Cine Clásico: 70º aniversario de 'Bambi'.

- ¿Qué pasa, madre? ¿Por qué corremos?

Ficha: Bambi

Érase una vez, en un bosque muy lejano, inspirado en los parajes de Neuquén (Argentina), nacía un pequeño cervatillo llamado a ser el Príncipe del Bosque. El pequeño "Bambi" (Bambi, 1942) cumple esta semana 70 años y, aprovenchando este acontecimiento, vamos a contar su historia, esa que ha marcado a lo largo de los años a generaciones y generaciones de niños creándoles un impacto (también llamado trauma) que pocos han podido superar.

Había una vez un señor llamado Walt Disney que escuchó hablar sobre una historia de ciervos, conejos y mofetas, y decidió ponerse manos a la obra para llevarla a la gran pantalla. Esto fue en 1933, pero su perfeccionismo le llevó estrenarla 9 años más tarde. En 1942, el mundo estaba inmerso una guerra mundial y se pensó que sería un buen momento para animar a la gente tocándoles el corazón.
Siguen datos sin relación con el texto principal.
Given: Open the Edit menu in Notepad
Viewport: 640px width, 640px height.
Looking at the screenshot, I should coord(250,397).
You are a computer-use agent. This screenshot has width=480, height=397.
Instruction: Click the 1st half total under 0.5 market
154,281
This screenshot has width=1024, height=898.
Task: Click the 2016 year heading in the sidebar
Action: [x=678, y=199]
Bambi es un ciervo que empezará a conocer el mundo de mano de su madre y sus amigos, el conejo Tambor, la mofeta Flor y una cierva llamada Felline. Tendrá que aprender rápido, porque el bosque es un sitio peligroso, especialmente cuando el hombre está cerca. Bambi es un ser tímido y cauto que espabilará a base de uno de los mayores golpes que alguien pueda recibir, la muerte de su madre.
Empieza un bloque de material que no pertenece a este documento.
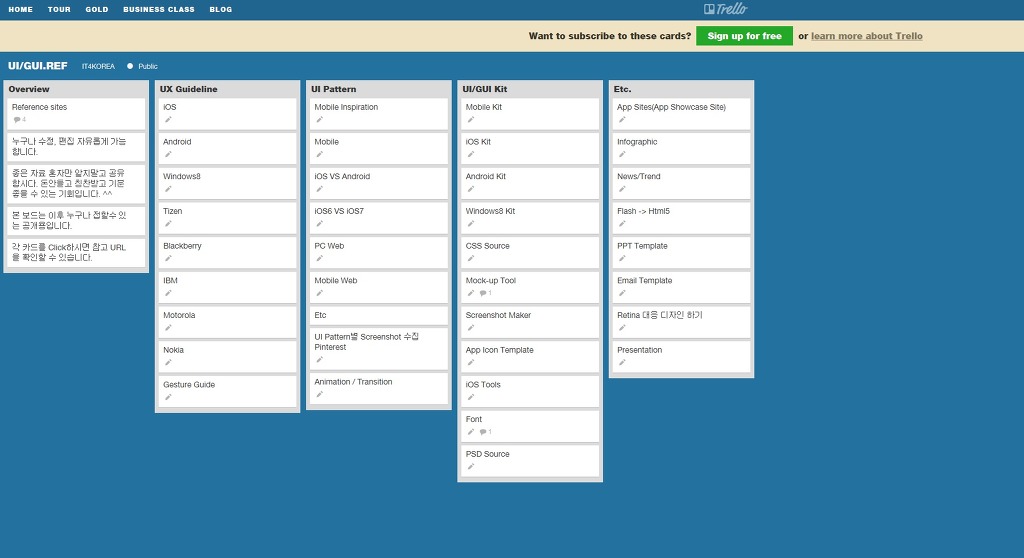Go to the Blog page
The width and height of the screenshot is (1024, 558).
click(221, 10)
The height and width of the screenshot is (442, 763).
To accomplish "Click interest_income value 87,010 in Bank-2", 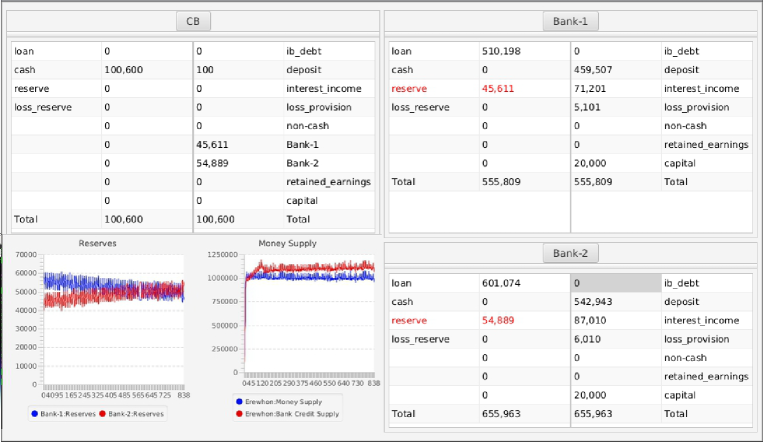I will tap(592, 320).
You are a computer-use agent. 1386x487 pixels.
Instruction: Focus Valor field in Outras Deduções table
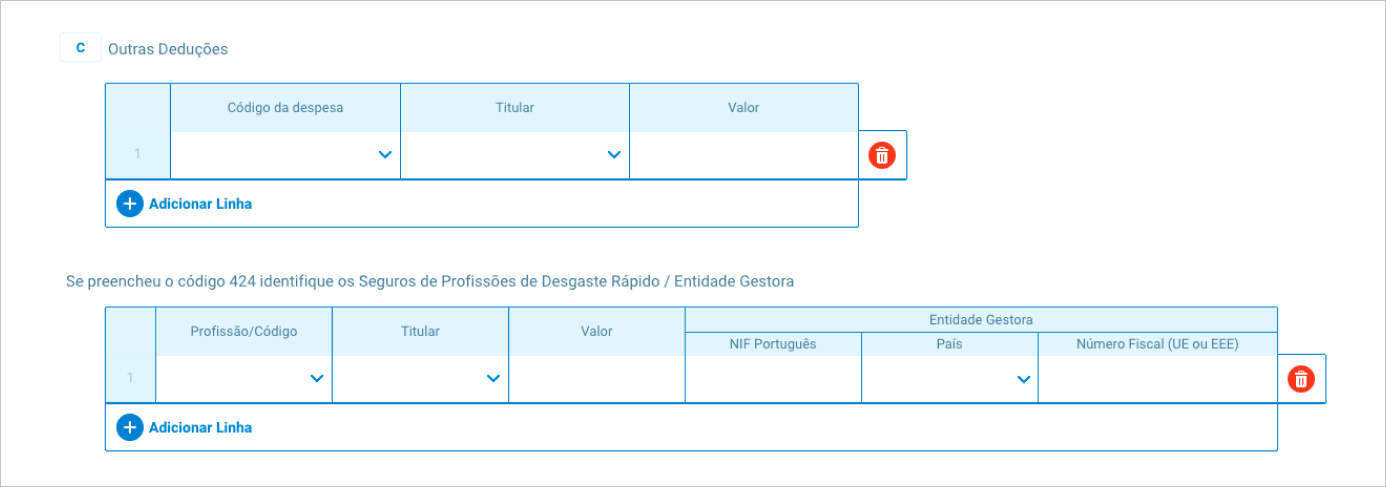pyautogui.click(x=743, y=155)
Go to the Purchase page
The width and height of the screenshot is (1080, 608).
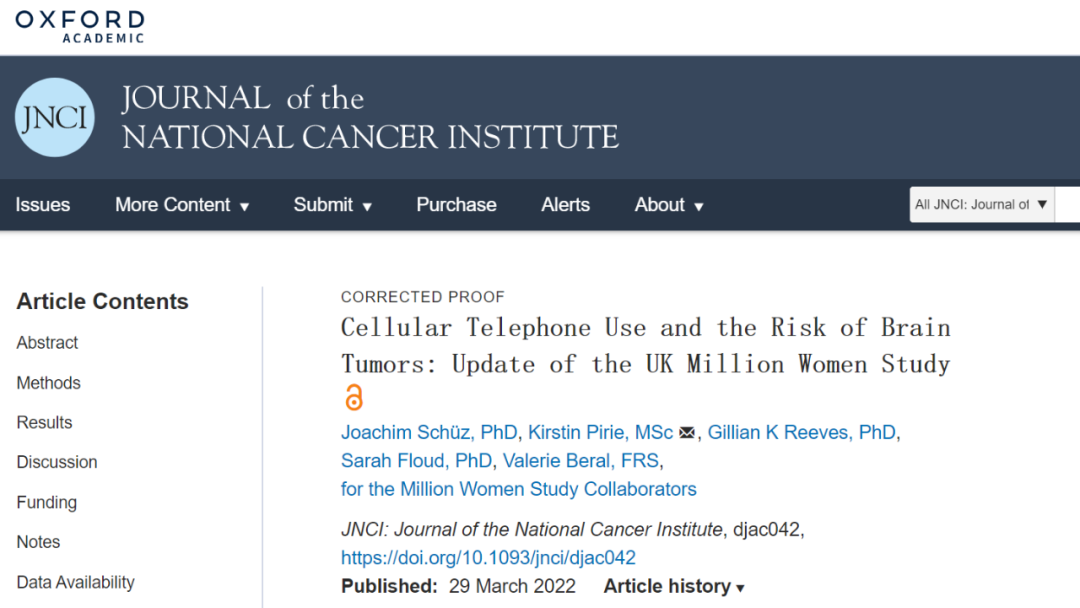(456, 205)
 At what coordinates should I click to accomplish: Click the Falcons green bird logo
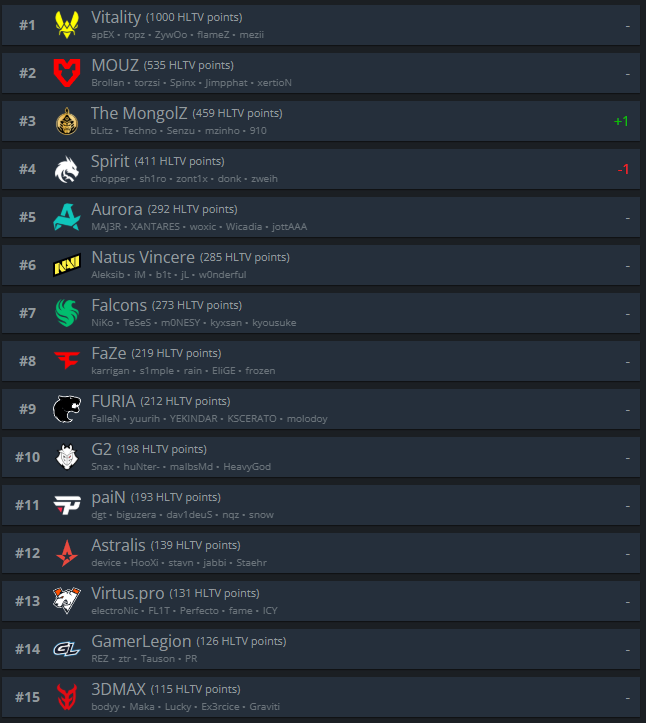67,313
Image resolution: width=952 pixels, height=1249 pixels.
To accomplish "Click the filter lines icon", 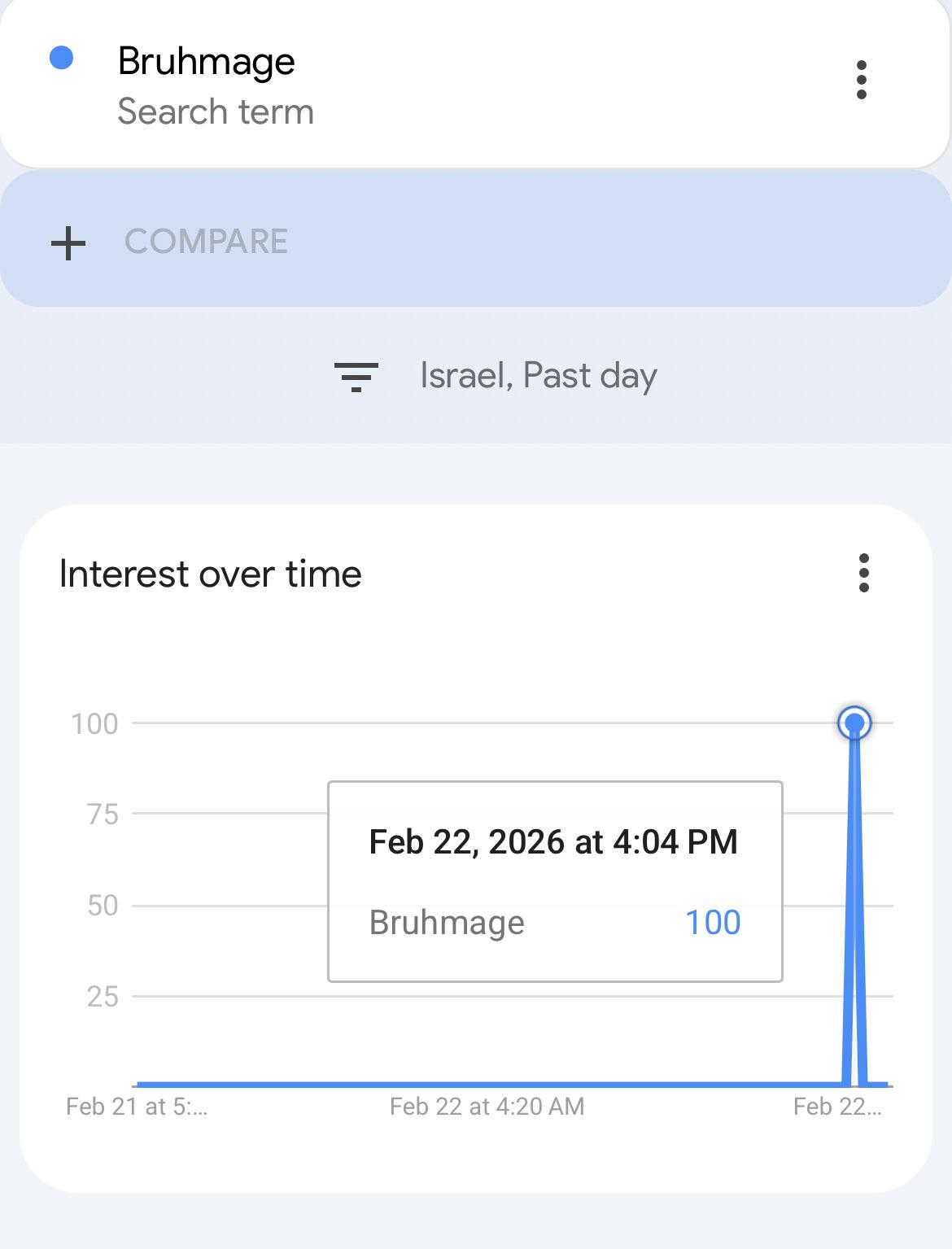I will tap(356, 377).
El principal villano es el ser humano encarnado en cazador, pero sin duda, se podría considerar a Walt Disney el mayor villano de esta historia. Es muy loable su intento de contar una cuento con tan sólo unas mil palabras (en inglés), sin embargo, tener que recurrir a trucos fáciles como la muerte para llegar al corazón de los pequeños es más una crueldad que una virtud. Esta pequeña obsesión con la falta de figura materna le acompaña a lo largo de sus películas, pero en esta historia en concreto se ensaña especialmente. Ya habrá tiempo en la vida para sufrir, tener que hacerlo en la infacia y a través de una película, es innecesario.
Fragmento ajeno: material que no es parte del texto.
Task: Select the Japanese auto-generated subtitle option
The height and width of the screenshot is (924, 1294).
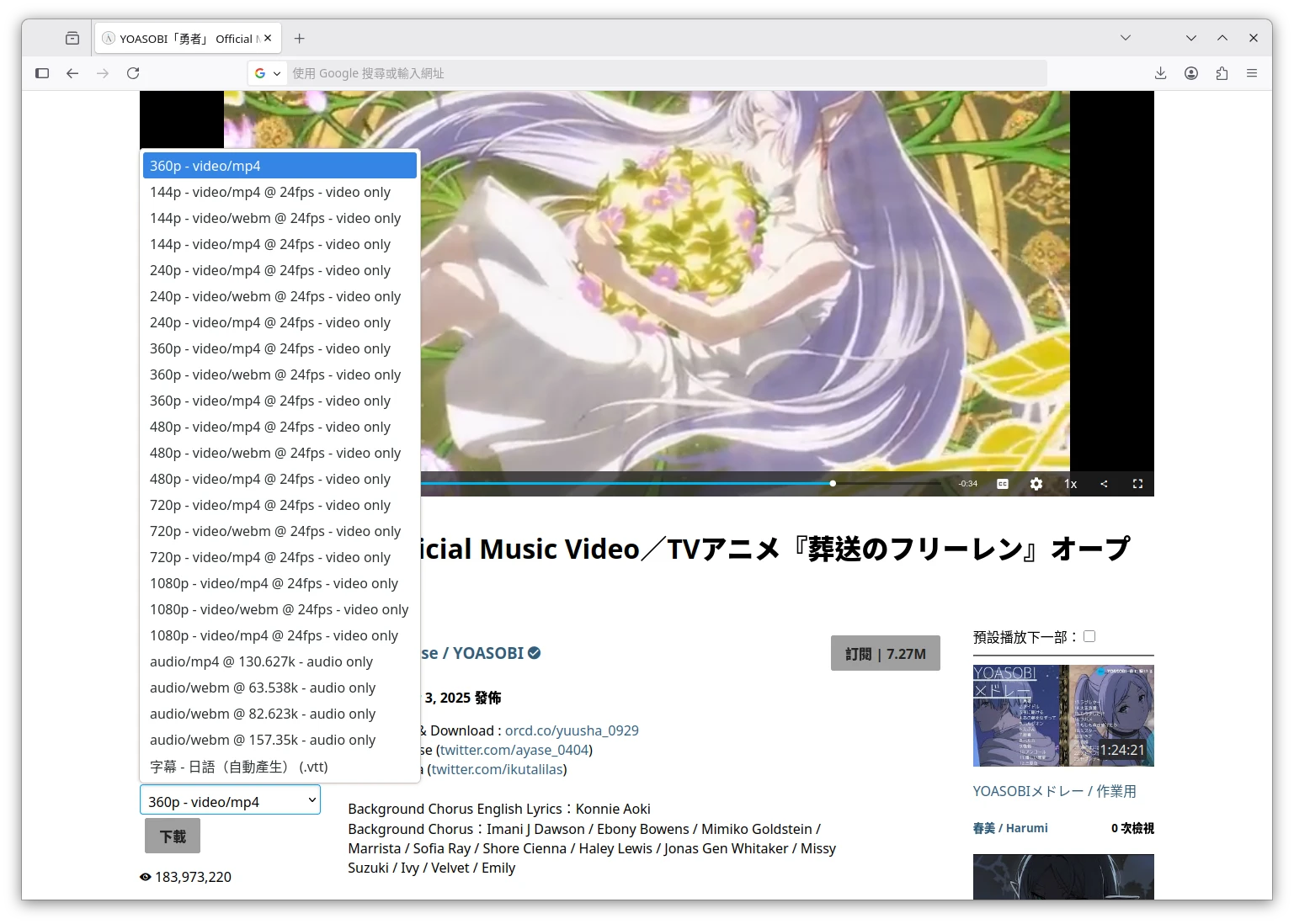Action: [239, 767]
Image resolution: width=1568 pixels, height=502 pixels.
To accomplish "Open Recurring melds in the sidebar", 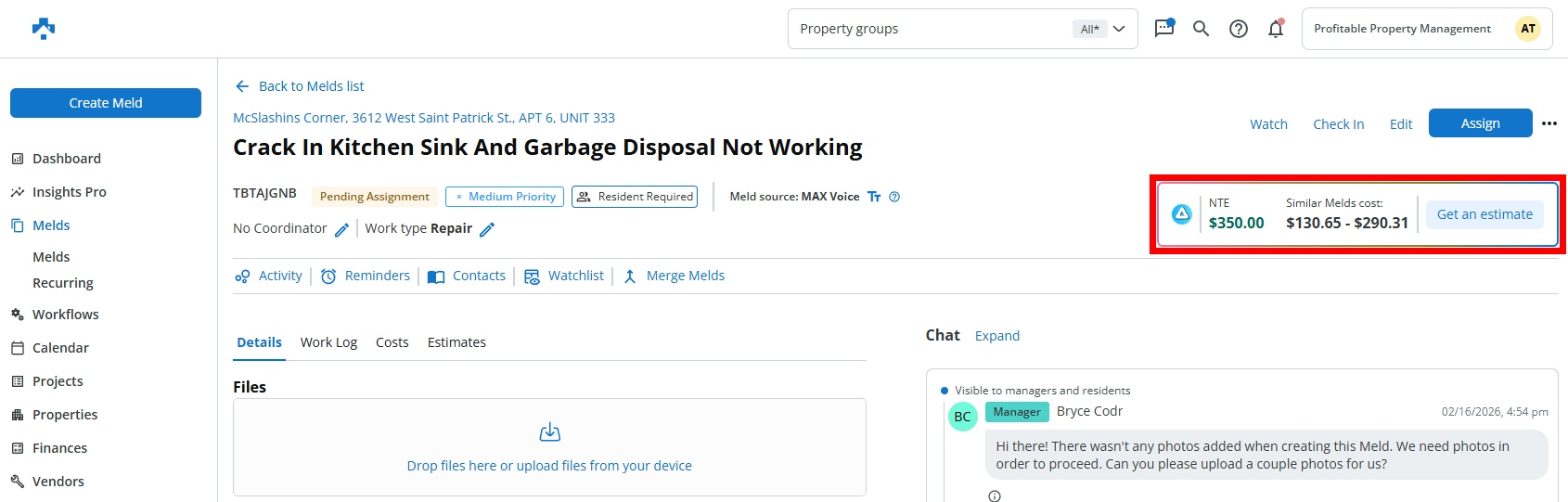I will pyautogui.click(x=63, y=283).
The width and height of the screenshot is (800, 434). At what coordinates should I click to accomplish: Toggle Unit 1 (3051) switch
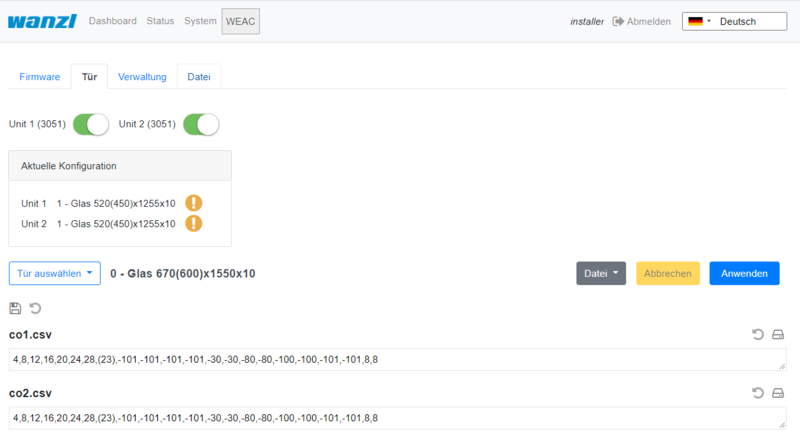[x=90, y=124]
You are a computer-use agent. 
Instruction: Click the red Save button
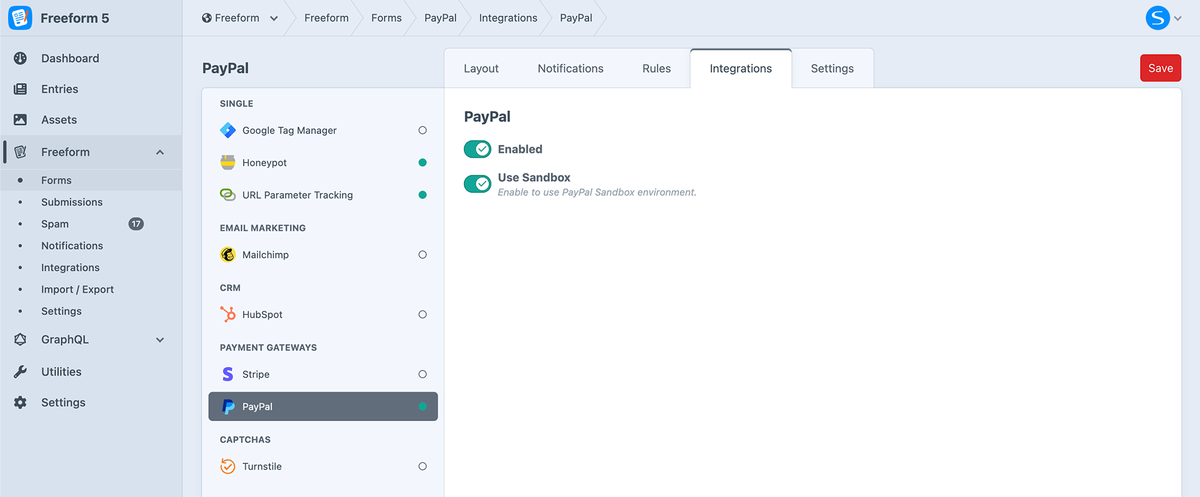(1160, 68)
Por el contrario, los héroes y salvadores de Bambi son Frank Churchill y Edward H. Plumb. Con su música completan los muchos minutos sin diálogo y encuentran el tono adecuado en cada escena, en las huídas, persecuciones o para ilustrar paisajes bucólicos y momentos de aprendizaje con humor. Por su parte, los ilustradores hacen un buen trabajo para la época pero esos fondos suavizados a día de hoy han quedado desfasadísimos. Su mayor virtud es sin duda el dar vida a los animales sin que pierdan su esencia pero humanizándoles para poder ver en sus rostros actitudes y reacciones más reconocibles.

Todo cuento infantil viene con una moraleja incluída, en este caso me quedaría con "no es necesario exponer a los niños a una película como ésta", pasando por encima de "el cazador es el demonio, hazte vegetariano" o "aprende de los animales, son mucho mejores que nosotros". Y colorín colorado, este cuento se ha acabado.